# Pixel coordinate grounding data

┌────────

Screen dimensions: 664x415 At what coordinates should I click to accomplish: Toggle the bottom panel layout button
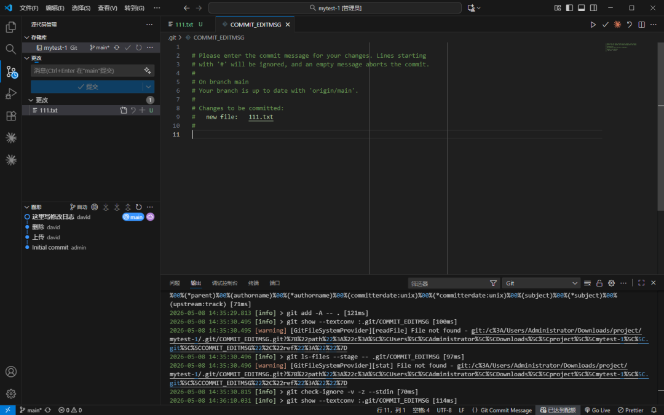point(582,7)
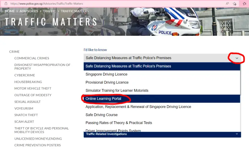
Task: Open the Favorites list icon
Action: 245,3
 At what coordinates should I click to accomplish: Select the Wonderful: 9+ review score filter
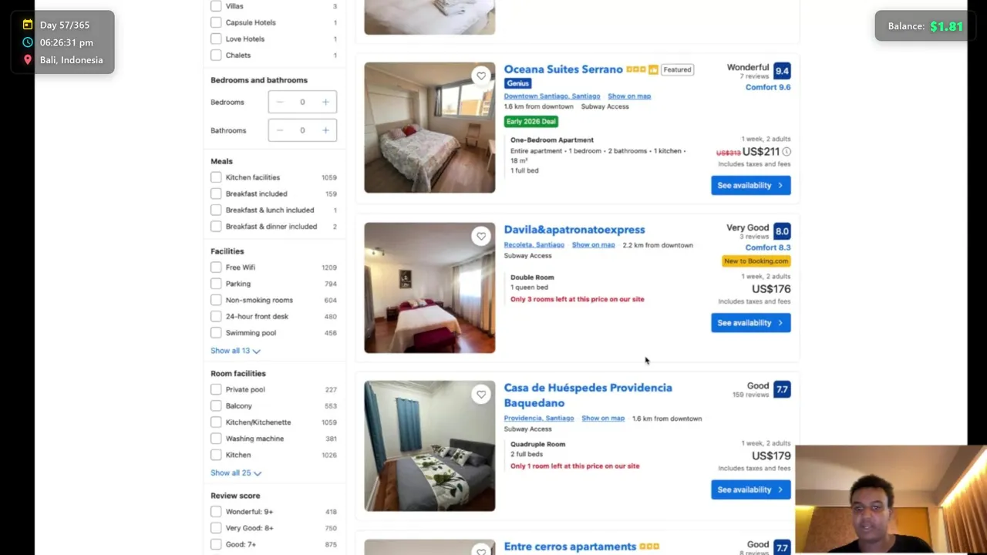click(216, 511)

└────────

# EXERCISE GOAL
No pictures belong in the copy. Repeat the entries exactly.

# EXERCISE RESULT
Screen dimensions: 664x415 At what coordinates should I click to accomplish: Toggle the bottom panel layout button
point(582,7)
Task: Open the Favorites list icon
Action: 245,3
 At what coordinates should I click to accomplish: Select the Wonderful: 9+ review score filter
click(216, 511)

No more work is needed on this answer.